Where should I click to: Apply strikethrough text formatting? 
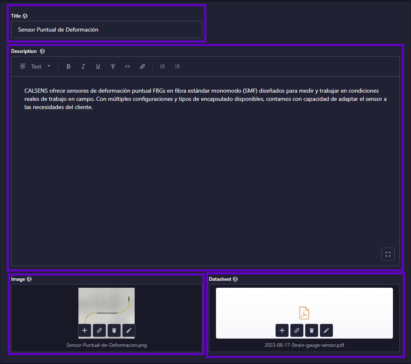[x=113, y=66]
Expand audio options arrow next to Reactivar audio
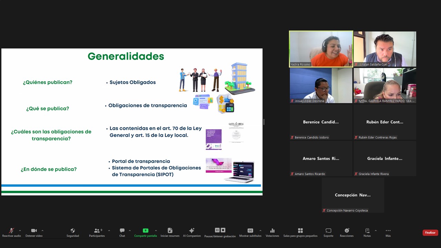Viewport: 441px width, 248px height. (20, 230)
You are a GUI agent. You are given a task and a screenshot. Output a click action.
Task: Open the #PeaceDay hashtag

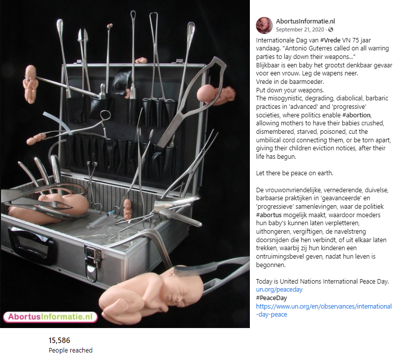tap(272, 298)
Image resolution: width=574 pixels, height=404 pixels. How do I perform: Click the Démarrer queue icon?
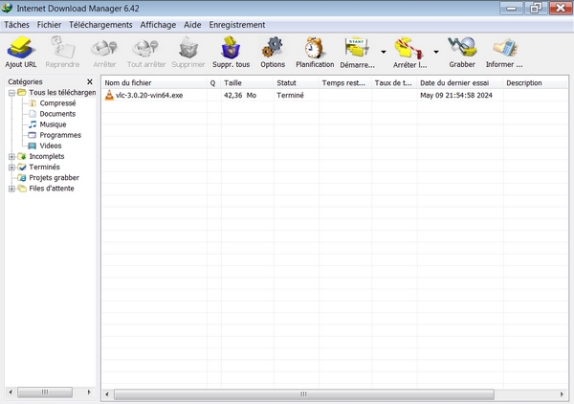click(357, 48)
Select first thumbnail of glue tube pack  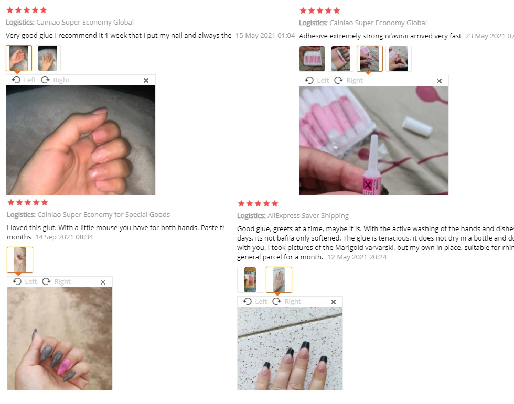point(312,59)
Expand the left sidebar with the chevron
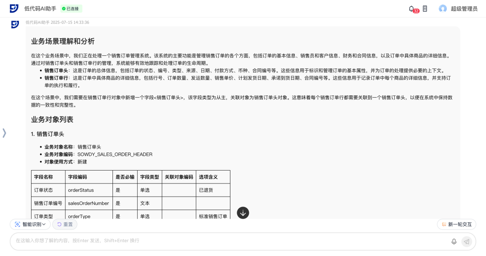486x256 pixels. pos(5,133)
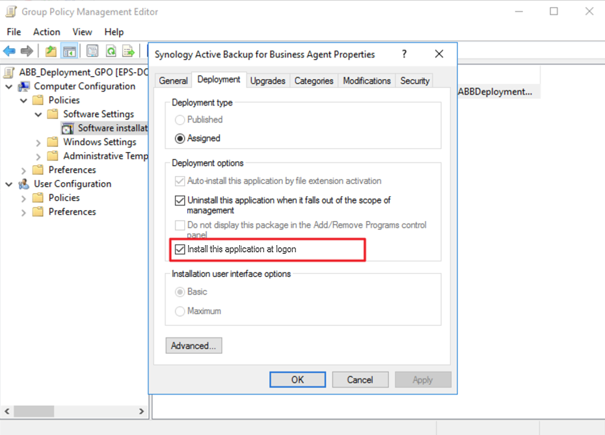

Work instruction:
Repeat only the lines between the start of the data and the line with "You are a GUI", including those two lines, and skip the pictures.

Exercise output:
Where should I click to: Apply strikethrough text formatting? 
[x=113, y=66]
Expand audio options arrow next to Reactivar audio
Viewport: 441px width, 248px height. (20, 230)
You are a GUI agent. You are given a task and a screenshot. Output a click action.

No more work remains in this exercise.